START RECORDS

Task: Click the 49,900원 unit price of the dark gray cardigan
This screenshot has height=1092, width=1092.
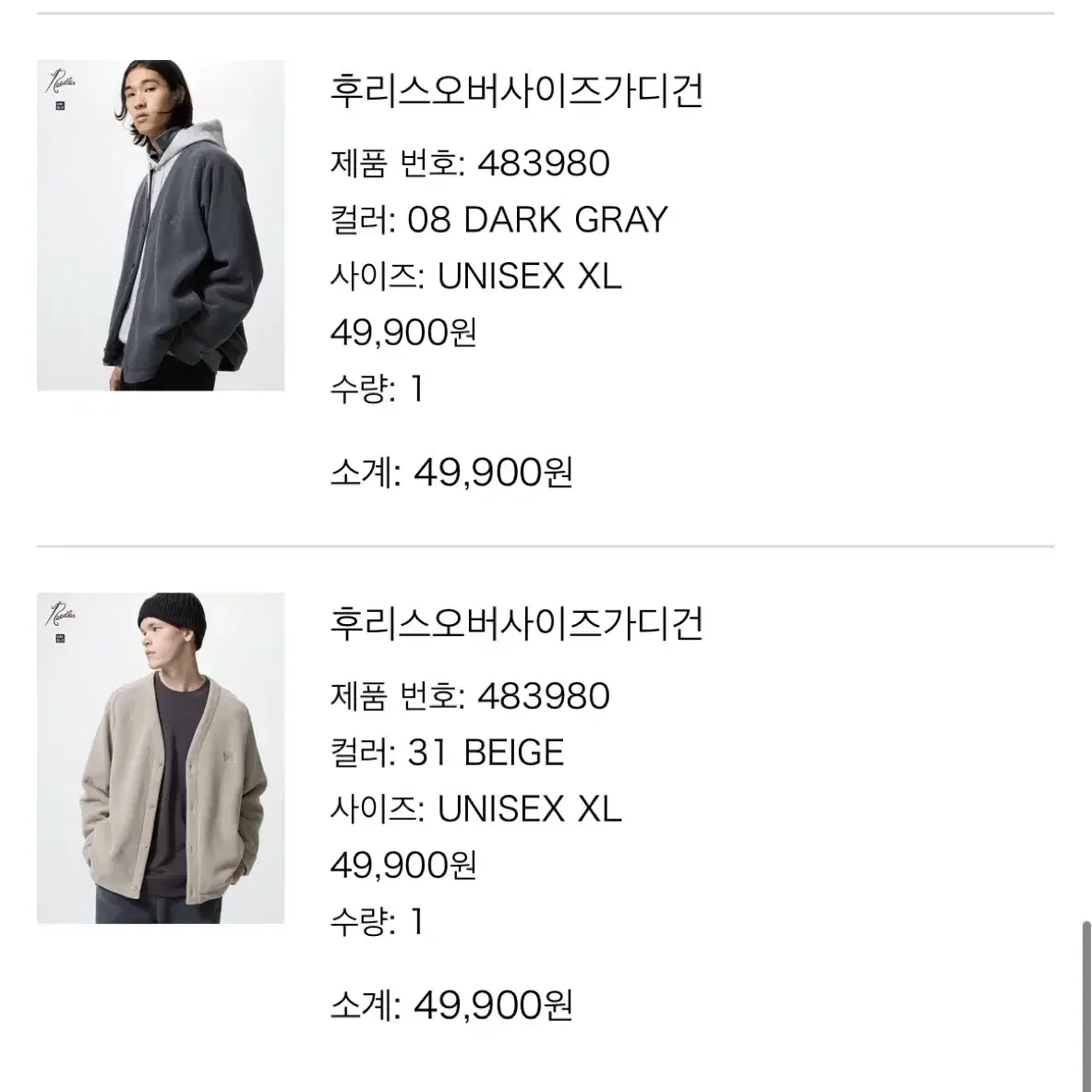Action: point(403,332)
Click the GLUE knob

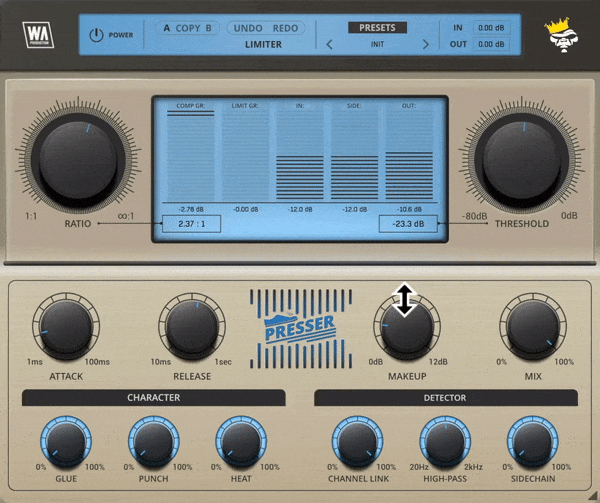pyautogui.click(x=66, y=440)
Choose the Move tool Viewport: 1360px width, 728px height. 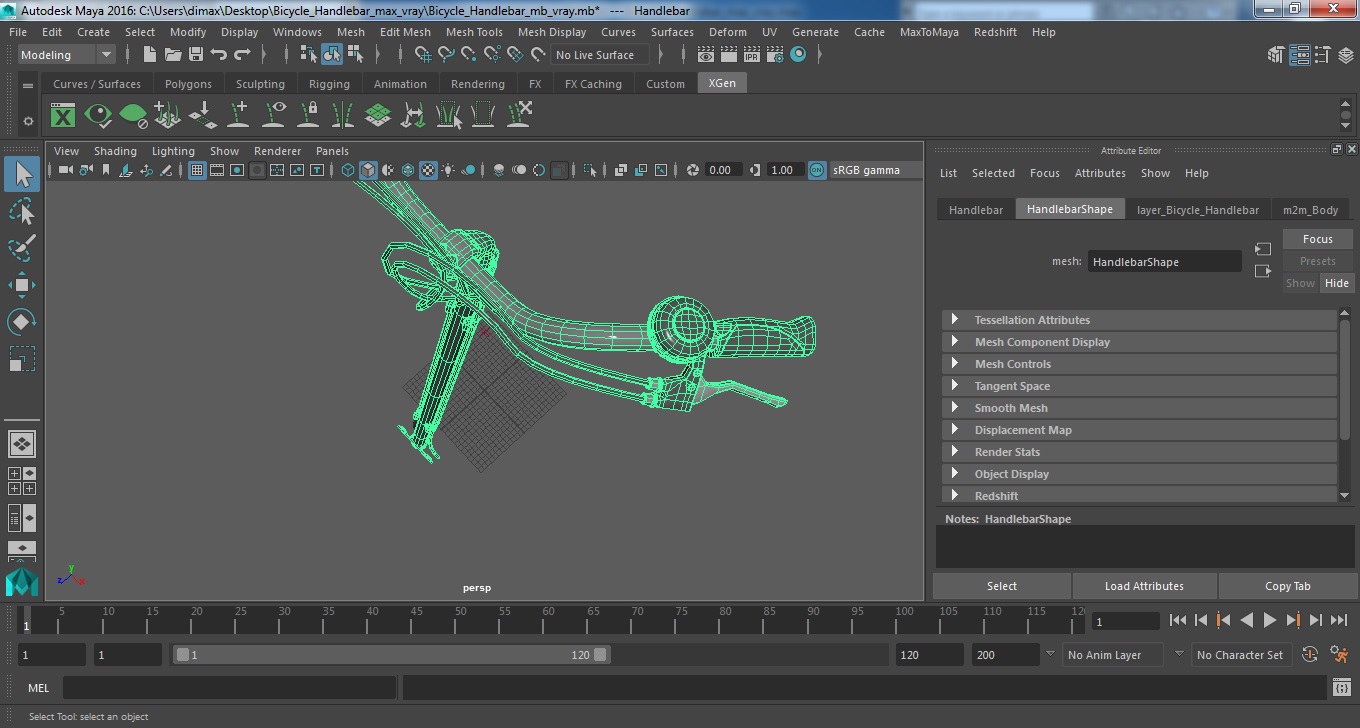tap(22, 285)
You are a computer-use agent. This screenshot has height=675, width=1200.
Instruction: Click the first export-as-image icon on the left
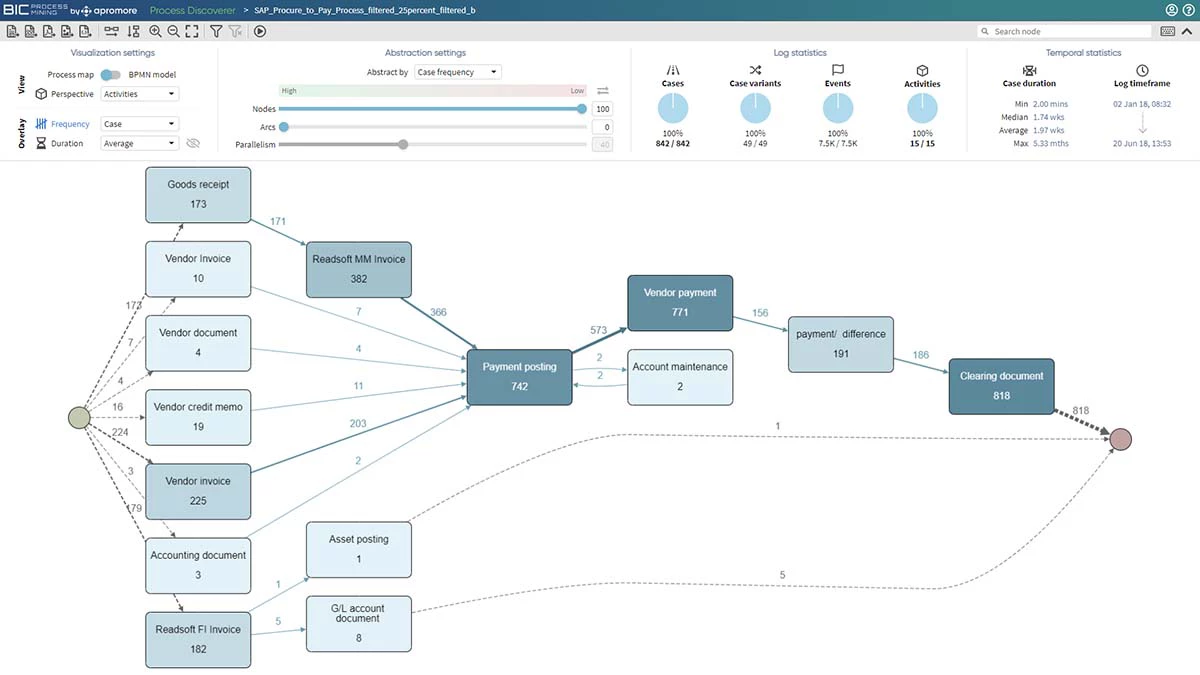(10, 31)
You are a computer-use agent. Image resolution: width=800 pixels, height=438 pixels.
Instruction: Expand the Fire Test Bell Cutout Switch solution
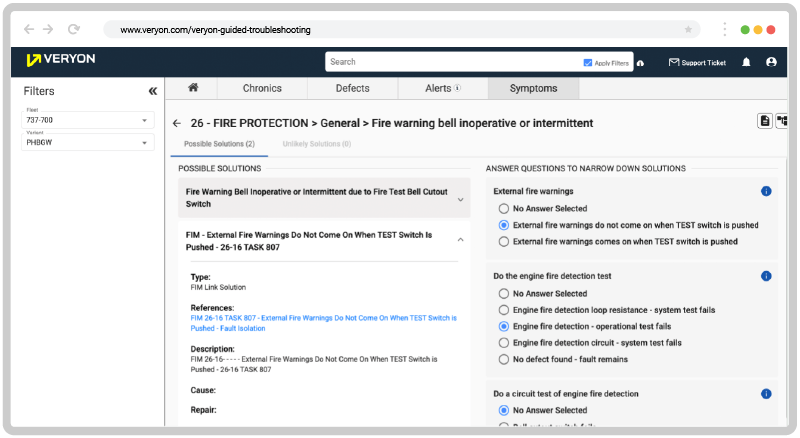coord(460,199)
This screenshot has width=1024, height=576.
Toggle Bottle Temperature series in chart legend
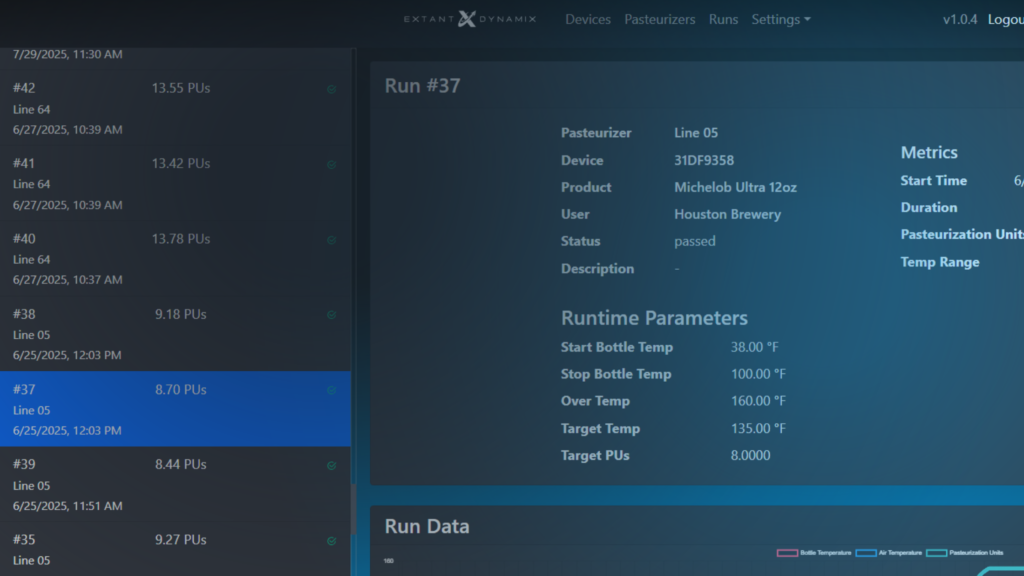tap(825, 553)
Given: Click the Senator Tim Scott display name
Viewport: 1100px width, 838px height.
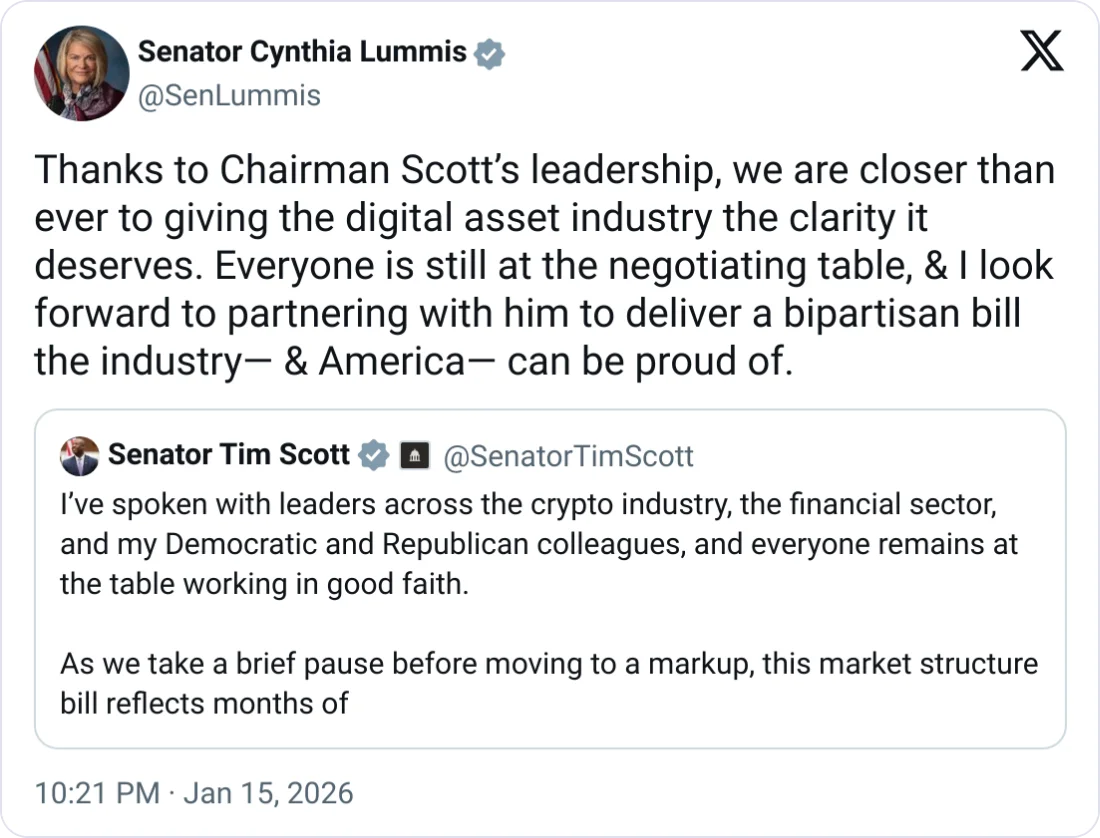Looking at the screenshot, I should (229, 455).
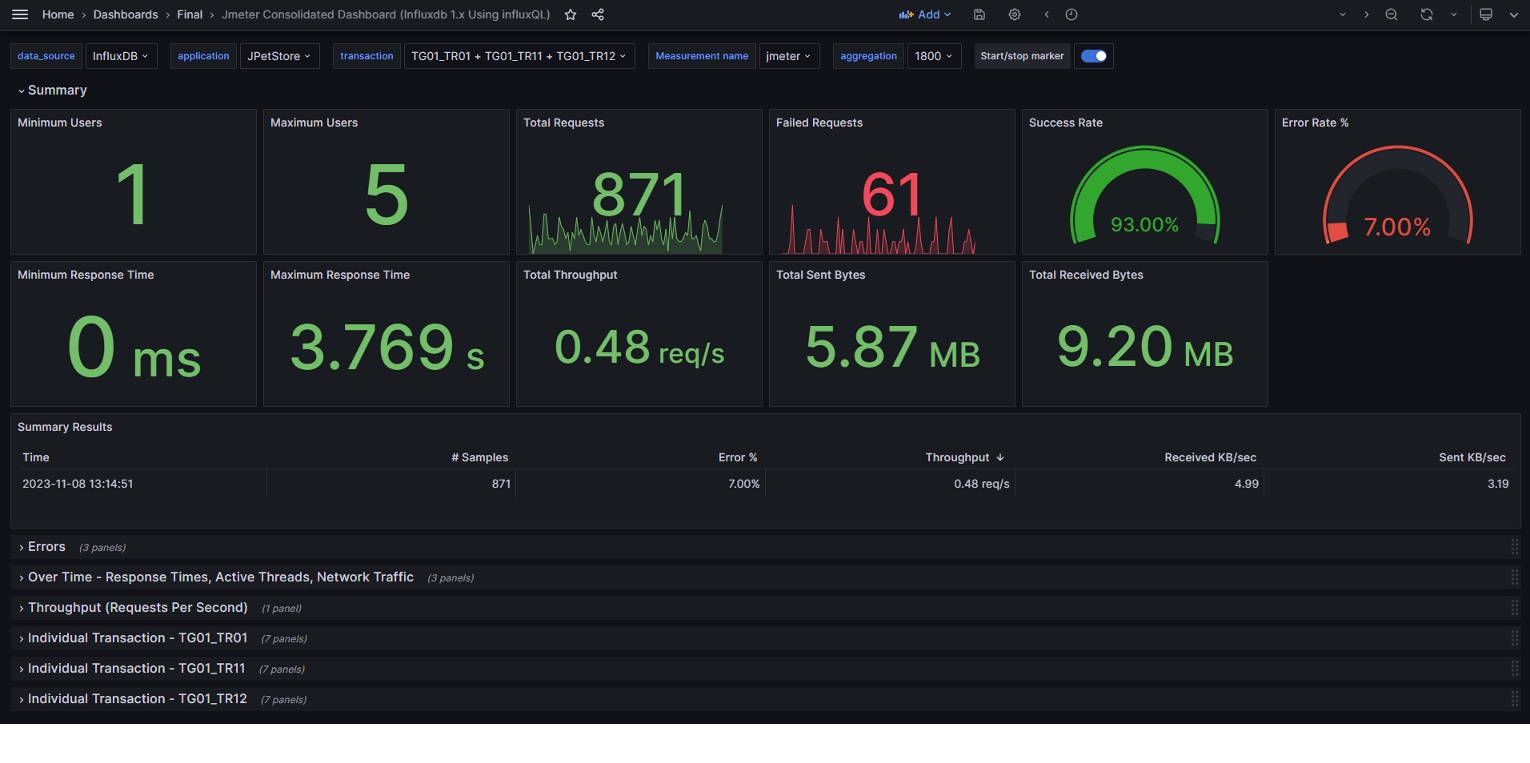Click the Home breadcrumb link

coord(58,15)
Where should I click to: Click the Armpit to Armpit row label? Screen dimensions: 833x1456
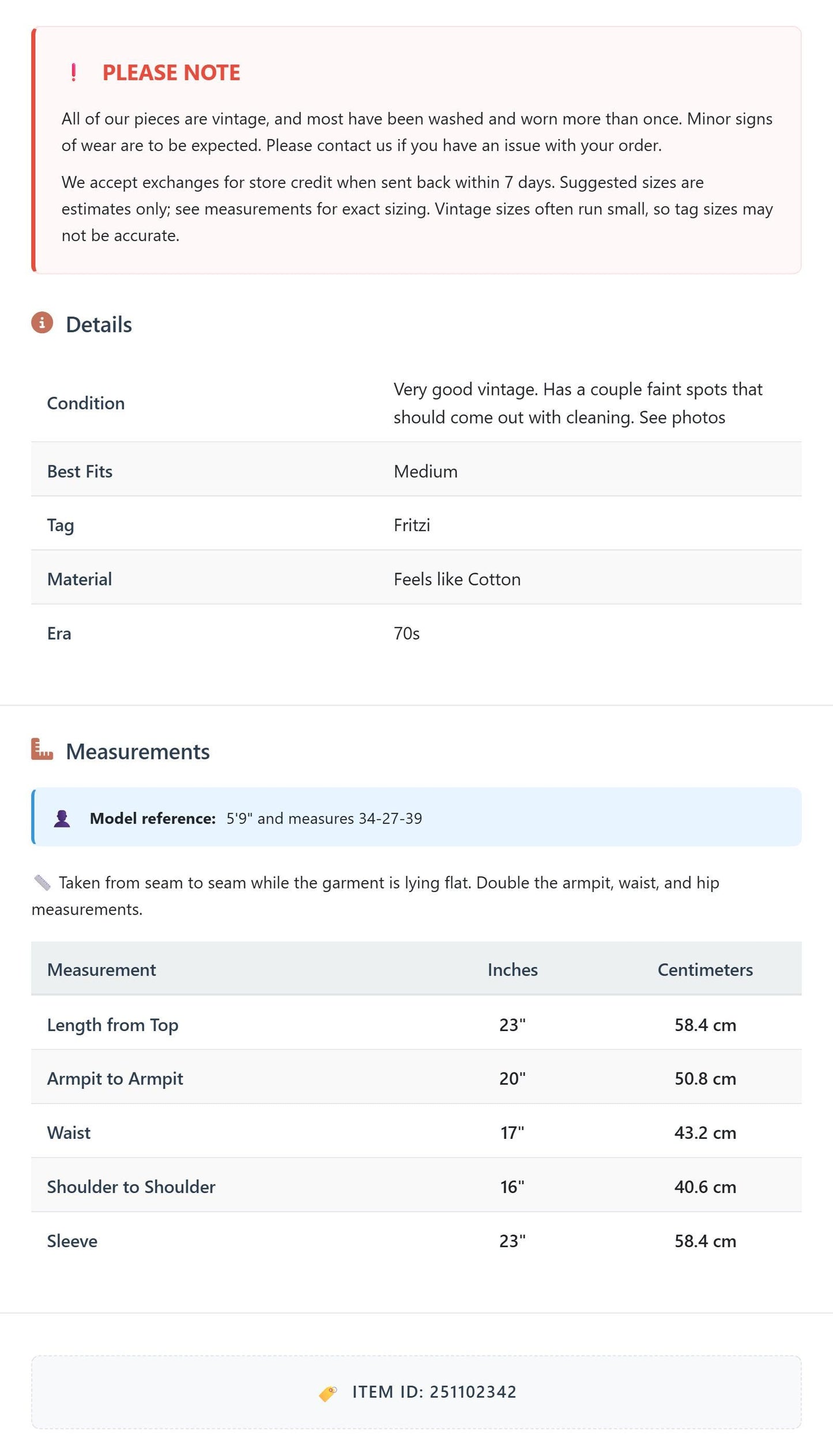click(x=115, y=1078)
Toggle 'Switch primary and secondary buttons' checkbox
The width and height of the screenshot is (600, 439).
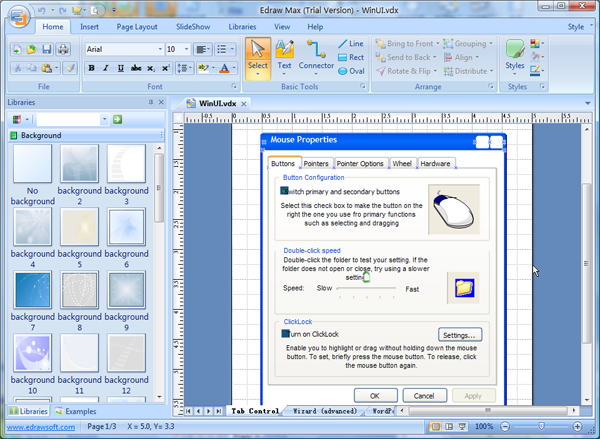[x=285, y=190]
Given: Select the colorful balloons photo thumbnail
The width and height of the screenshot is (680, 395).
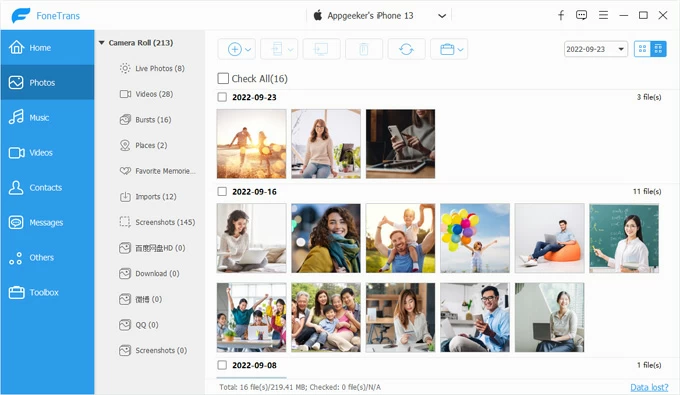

END RECORDS

- YOUR GOAL -
Apply a filter for "computer" to the data above, then copy each line that matches.

- EXPECTED ANSWER -
You are a computer-use agent. This screenshot has height=675, width=1200.
You are a computer-use agent. Image resolution: width=800 pixels, height=438 pixels.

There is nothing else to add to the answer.